Here is my advice and reasoning from a guy who actually went through re-hardening and using those blades for years after. To start, yes it was worth it at the time. But I first used the sebenza and made sure it was the knife for me in every other respect. After use is when I discovered I'd like a harder blade. Many people here would say it isn't worth the time. But when you find a folder with the tolerances, action, lock up, smoothness and simplicity of the seb but the blade is a little soft... you look for solutions. What other knife has the tolerances or action at the same price? As a lefty, the options were even smaller maybe non existent.
So I searched out Paul Bos and for the cost of 17 bucks I had a much better performing blade. After spending 350 on a knife, 17 bucks isn't too overwhelming. However getting it re-stonewashed of course adds cost, I just did my own refinish. I don't own the knives any more as I have insingos now (re-hardened blades were drops). I disclosed the changes to the buyers and lost about 60 per knife, not bad at all.

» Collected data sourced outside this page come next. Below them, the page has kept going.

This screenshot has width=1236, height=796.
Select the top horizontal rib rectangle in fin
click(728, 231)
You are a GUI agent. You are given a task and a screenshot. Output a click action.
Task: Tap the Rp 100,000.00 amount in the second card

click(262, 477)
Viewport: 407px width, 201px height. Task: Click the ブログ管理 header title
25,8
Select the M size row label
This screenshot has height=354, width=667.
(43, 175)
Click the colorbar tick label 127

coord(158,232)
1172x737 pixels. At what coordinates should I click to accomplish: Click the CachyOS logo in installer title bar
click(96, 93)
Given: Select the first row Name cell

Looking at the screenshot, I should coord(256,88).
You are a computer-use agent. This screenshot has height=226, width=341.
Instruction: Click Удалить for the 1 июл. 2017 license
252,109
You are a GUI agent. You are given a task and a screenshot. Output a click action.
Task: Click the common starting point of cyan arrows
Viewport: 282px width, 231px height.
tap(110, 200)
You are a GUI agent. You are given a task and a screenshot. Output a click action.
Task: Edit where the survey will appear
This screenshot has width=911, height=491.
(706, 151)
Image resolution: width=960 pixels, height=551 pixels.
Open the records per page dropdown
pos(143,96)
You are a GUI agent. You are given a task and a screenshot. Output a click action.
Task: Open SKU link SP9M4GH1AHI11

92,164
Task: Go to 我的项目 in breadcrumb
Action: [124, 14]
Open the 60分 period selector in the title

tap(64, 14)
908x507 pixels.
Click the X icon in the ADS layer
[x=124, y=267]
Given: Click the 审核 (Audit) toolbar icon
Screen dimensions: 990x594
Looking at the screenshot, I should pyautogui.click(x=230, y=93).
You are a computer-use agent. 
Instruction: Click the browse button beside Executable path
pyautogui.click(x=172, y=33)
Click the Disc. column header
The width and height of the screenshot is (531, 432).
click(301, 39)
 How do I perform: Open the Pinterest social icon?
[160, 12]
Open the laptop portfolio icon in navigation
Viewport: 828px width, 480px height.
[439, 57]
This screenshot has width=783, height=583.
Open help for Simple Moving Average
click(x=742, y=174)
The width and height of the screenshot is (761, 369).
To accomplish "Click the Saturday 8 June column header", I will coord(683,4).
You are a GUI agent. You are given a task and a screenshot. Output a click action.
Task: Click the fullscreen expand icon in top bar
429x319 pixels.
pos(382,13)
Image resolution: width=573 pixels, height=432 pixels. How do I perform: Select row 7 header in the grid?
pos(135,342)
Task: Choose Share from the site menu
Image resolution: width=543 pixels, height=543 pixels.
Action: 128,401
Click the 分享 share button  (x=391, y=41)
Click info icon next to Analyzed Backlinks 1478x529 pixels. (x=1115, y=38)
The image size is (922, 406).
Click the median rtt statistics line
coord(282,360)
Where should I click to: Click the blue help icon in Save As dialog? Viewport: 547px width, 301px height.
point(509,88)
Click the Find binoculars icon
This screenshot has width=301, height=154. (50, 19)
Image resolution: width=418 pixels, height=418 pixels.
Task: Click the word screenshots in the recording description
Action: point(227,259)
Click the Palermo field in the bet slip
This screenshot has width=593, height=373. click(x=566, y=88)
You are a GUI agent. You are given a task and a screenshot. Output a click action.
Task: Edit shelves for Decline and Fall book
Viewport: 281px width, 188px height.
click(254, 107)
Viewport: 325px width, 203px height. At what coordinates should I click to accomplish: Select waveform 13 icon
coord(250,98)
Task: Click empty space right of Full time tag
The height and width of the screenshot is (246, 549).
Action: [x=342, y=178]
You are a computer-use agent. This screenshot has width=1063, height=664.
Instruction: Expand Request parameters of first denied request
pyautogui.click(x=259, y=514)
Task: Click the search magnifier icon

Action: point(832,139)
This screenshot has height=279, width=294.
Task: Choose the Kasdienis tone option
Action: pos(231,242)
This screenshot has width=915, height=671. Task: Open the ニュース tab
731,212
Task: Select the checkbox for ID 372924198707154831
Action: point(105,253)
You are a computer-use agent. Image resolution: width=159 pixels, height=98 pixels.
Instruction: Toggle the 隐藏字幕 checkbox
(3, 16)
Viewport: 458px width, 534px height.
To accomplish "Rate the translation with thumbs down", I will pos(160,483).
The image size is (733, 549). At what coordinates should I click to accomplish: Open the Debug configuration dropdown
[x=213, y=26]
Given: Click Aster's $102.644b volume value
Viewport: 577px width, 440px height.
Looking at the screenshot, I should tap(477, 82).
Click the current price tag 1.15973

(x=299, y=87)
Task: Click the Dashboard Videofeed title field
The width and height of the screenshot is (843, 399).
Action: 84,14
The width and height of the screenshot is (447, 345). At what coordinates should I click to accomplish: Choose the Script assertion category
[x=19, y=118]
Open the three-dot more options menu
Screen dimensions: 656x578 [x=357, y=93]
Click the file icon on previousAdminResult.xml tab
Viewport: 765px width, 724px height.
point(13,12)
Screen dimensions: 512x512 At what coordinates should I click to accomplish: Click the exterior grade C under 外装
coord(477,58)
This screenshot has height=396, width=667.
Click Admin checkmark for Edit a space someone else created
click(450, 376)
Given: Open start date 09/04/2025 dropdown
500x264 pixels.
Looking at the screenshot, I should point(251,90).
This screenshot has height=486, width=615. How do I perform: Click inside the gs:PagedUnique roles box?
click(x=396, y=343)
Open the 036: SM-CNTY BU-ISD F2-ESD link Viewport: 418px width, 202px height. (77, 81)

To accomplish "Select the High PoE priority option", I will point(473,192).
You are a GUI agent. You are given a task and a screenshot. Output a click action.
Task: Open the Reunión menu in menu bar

Having said all that, the new sebenzas heat treat is nice. Buy one, use it for a while and go through some sharpenings. If it is YOUR knife and the ht is still too soft you could send it out to Bos (Paul Farner now runs day to day). But then if you don't like the knife you can sell it stock before modifying it and not loose a bunch on it. That is my advice, but I don't think you need to modify the newer blades at all.